Start of Block
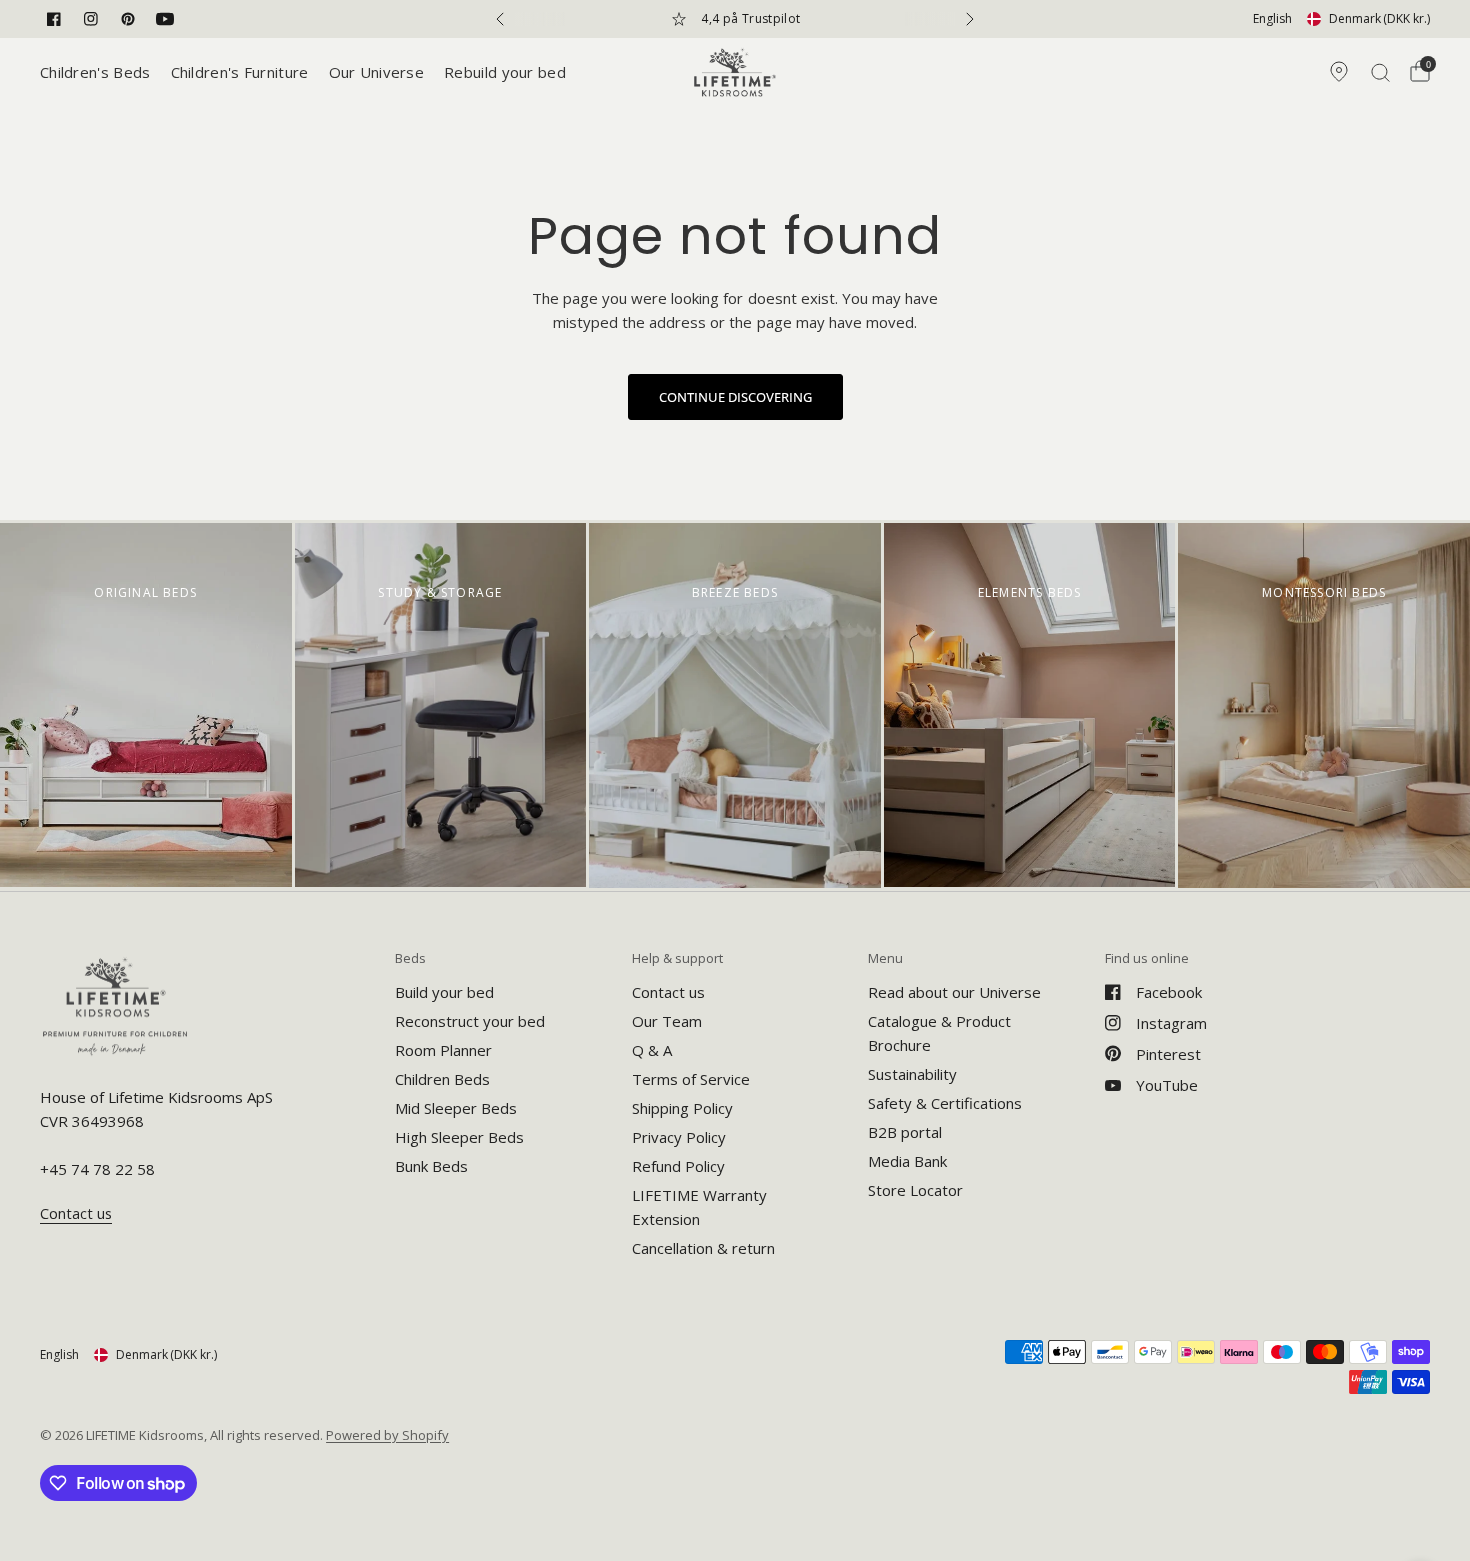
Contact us (668, 992)
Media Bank (907, 1161)
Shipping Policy (682, 1108)
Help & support (677, 958)
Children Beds (442, 1079)
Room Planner (443, 1050)
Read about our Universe (954, 992)
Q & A (652, 1050)
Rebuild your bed (505, 72)
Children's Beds (95, 72)
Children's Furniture (240, 72)
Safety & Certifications (945, 1103)
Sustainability (912, 1074)
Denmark (1379, 18)
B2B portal (905, 1132)
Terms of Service (691, 1079)
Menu (885, 958)
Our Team (667, 1021)
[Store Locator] (1339, 72)
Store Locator (915, 1190)
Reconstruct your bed (470, 1021)
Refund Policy (678, 1166)
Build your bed (444, 992)
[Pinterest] (128, 19)
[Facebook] (54, 19)
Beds (410, 958)
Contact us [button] (76, 1213)
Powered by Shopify (387, 1435)
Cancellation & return (703, 1248)
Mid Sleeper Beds (456, 1108)
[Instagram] (91, 19)
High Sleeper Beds (459, 1137)
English (1272, 18)
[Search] (1380, 72)
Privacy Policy (679, 1137)
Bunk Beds (431, 1166)
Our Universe (377, 72)
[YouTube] (165, 19)
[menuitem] (100, 72)
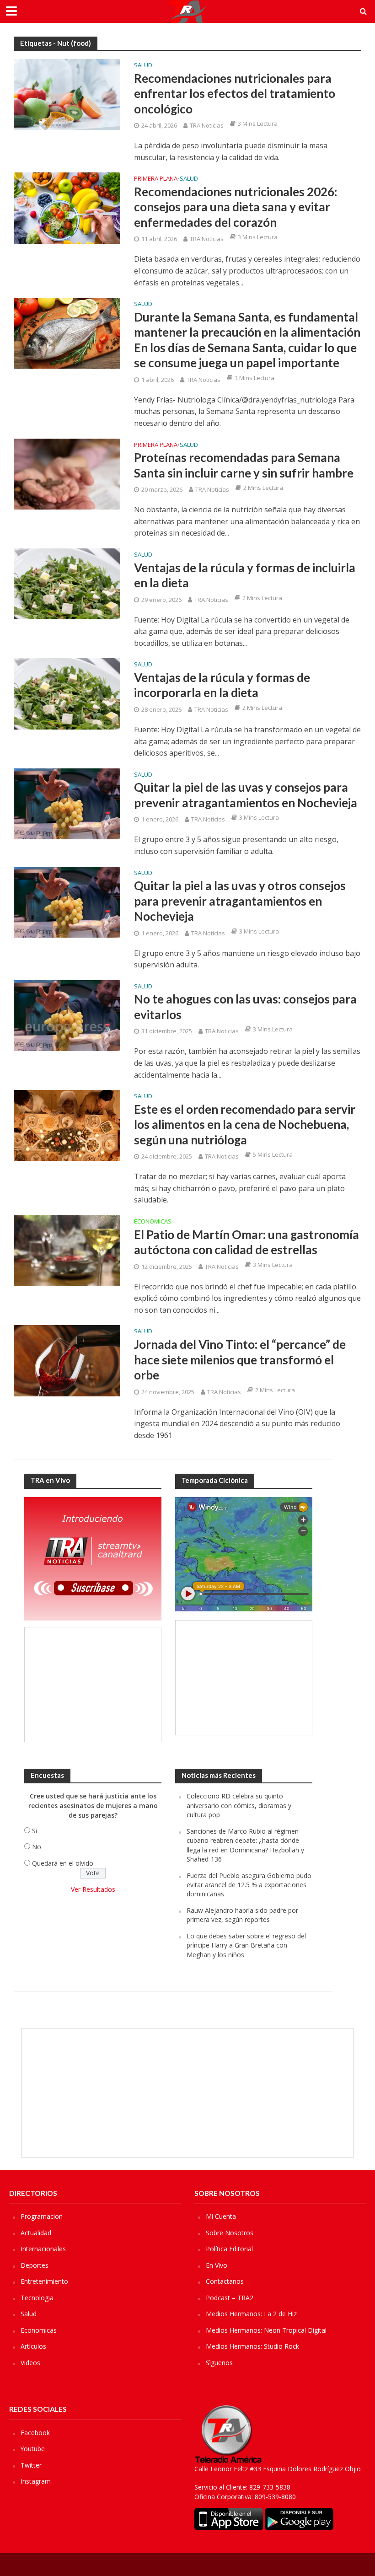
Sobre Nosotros (229, 2232)
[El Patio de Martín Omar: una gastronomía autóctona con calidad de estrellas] (67, 1250)
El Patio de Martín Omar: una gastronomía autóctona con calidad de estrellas (246, 1242)
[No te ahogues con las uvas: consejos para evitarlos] (67, 1015)
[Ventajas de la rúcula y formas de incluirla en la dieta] (67, 583)
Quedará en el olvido (62, 1863)
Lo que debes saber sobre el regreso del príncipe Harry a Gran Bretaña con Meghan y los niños (246, 1945)
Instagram (36, 2481)
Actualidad (36, 2232)
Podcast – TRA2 (229, 2297)
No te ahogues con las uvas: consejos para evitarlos (245, 1007)
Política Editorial (229, 2248)
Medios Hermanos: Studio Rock (252, 2346)
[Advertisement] (93, 1684)
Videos (30, 2362)
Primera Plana (155, 179)
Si (34, 1830)
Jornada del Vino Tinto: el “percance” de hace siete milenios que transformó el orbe (240, 1359)
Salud (143, 65)
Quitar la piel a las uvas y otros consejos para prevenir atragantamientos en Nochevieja (240, 900)
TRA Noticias (207, 125)
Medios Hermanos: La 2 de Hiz (251, 2313)
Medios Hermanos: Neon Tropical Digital (266, 2330)
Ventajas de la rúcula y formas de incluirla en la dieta (244, 575)
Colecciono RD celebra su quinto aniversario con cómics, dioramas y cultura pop (239, 1805)
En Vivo (216, 2265)
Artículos (33, 2346)
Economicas (152, 1221)
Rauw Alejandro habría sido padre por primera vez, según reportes (242, 1915)
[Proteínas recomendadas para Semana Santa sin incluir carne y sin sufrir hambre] (67, 473)
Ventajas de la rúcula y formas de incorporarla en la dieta (222, 685)
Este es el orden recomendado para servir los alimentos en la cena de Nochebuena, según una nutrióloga (244, 1124)
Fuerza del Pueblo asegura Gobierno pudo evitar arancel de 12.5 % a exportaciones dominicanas (249, 1885)
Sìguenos (219, 2362)
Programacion (42, 2216)
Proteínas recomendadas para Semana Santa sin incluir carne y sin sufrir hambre (244, 465)
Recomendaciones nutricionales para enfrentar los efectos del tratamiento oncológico (234, 93)
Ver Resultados (93, 1889)
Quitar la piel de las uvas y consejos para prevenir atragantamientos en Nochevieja (245, 795)
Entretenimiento (44, 2281)
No (36, 1846)
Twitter (31, 2465)
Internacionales (43, 2248)
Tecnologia (37, 2297)
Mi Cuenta (221, 2216)
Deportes (34, 2265)
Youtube (33, 2448)
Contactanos (225, 2281)
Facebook (35, 2432)
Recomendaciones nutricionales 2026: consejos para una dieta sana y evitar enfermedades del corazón (235, 207)
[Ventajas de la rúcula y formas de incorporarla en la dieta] (67, 693)
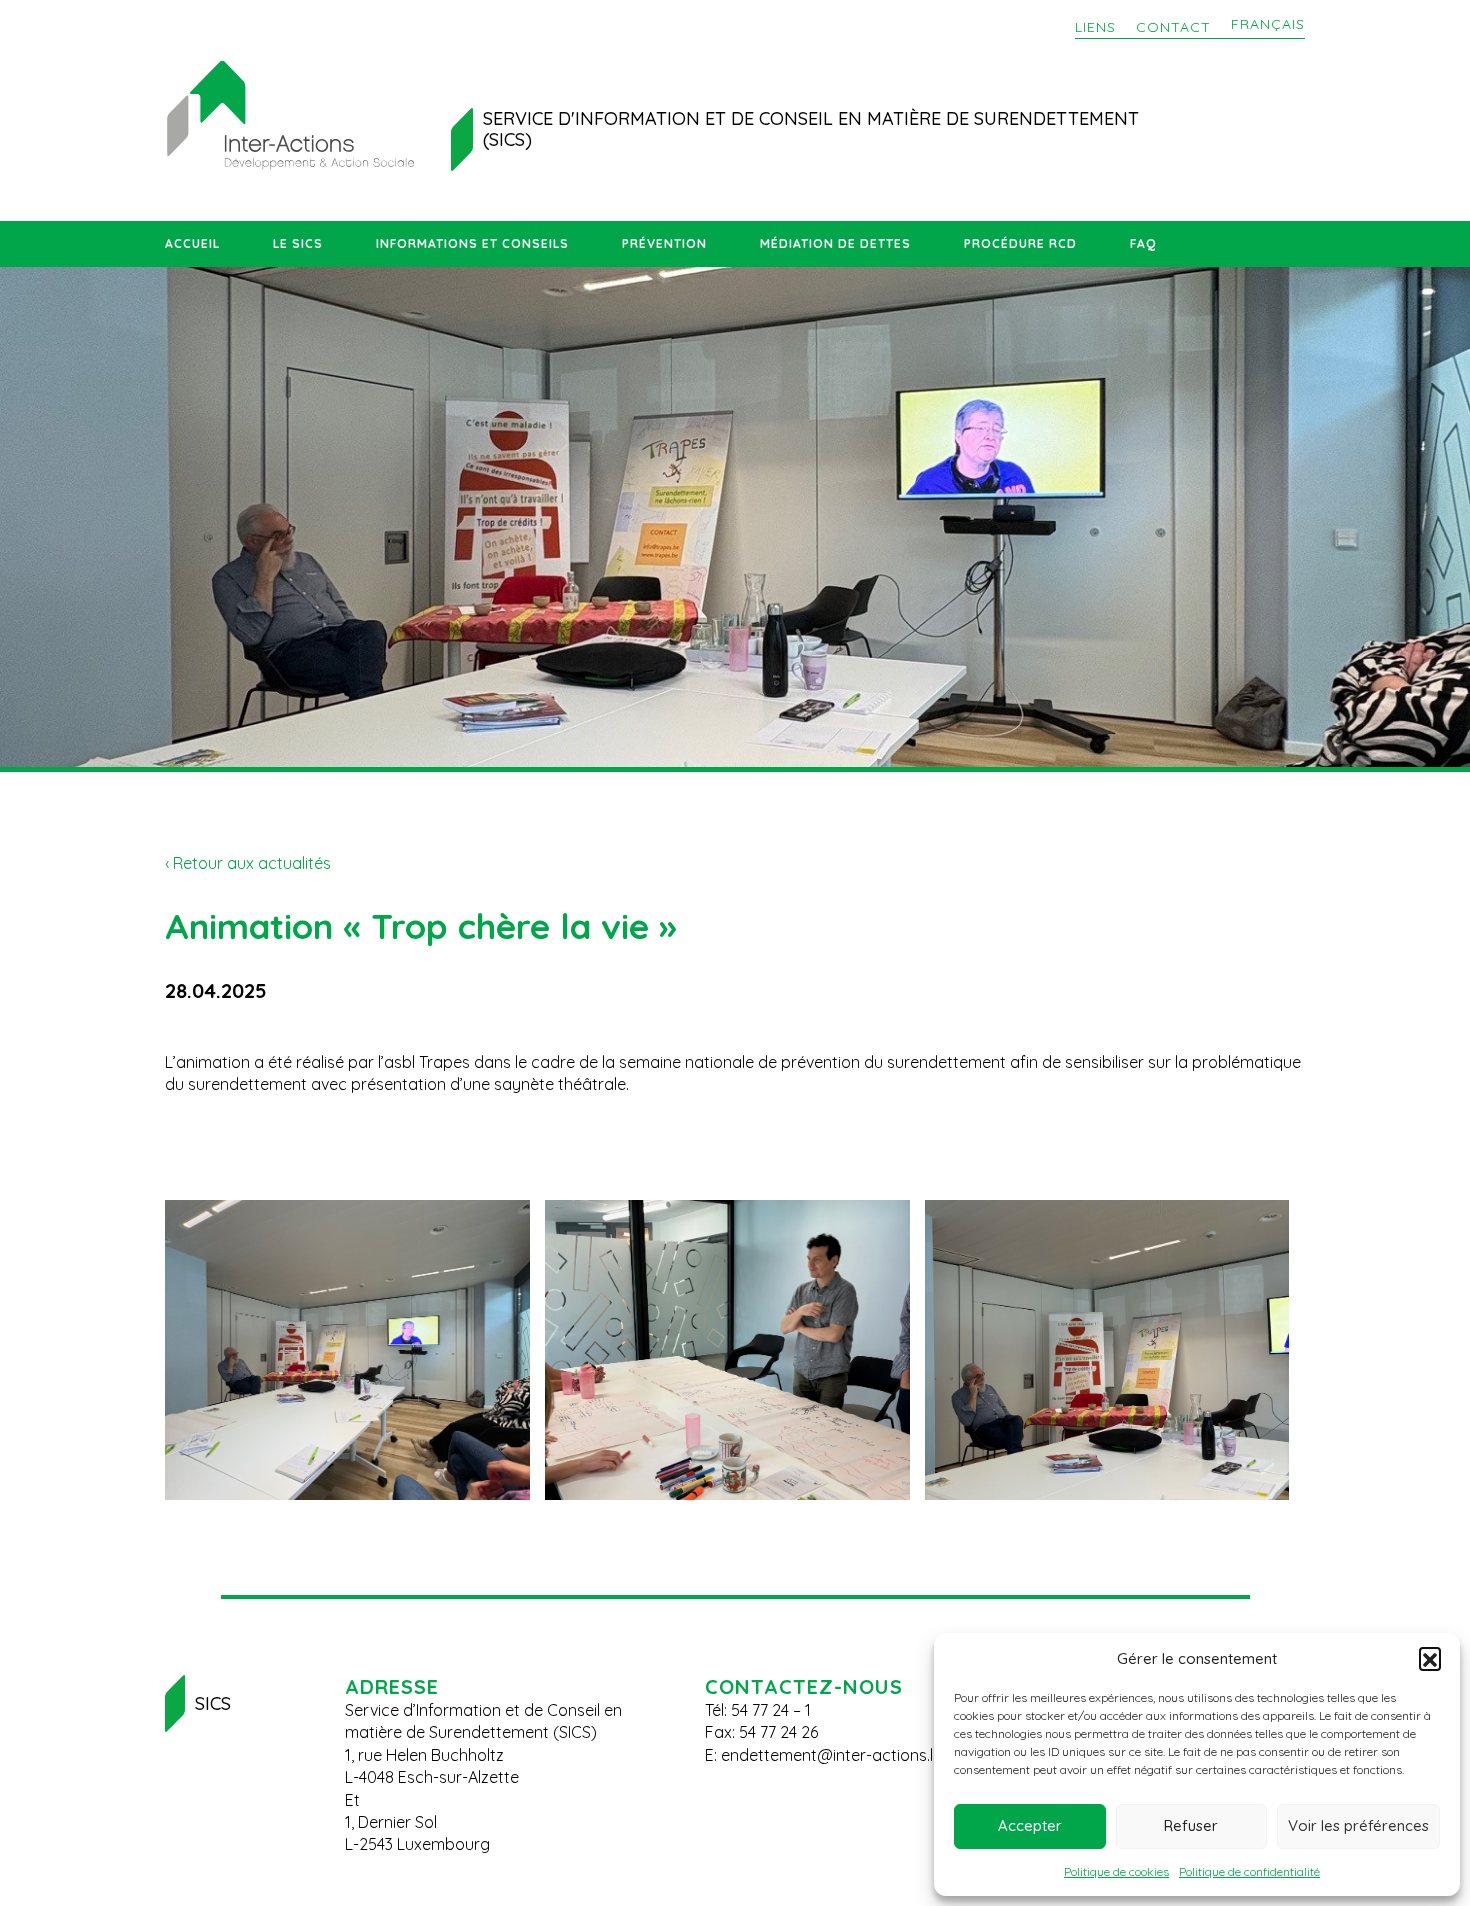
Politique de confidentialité (1249, 1871)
End of Block
### Task goal
Working from the line that contains "Contactanos (225, 2281)" to the last line of the listing, please quote each line exactly, pictures excluded.

### Your response
Contactanos (225, 2281)
Facebook (35, 2432)
Recomendaciones nutricionales 2026: consejos para una dieta sana y evitar enfermedades del corazón (235, 207)
[Ventajas de la rúcula y formas de incorporarla en la dieta] (67, 693)
Politique de confidentialité (1249, 1871)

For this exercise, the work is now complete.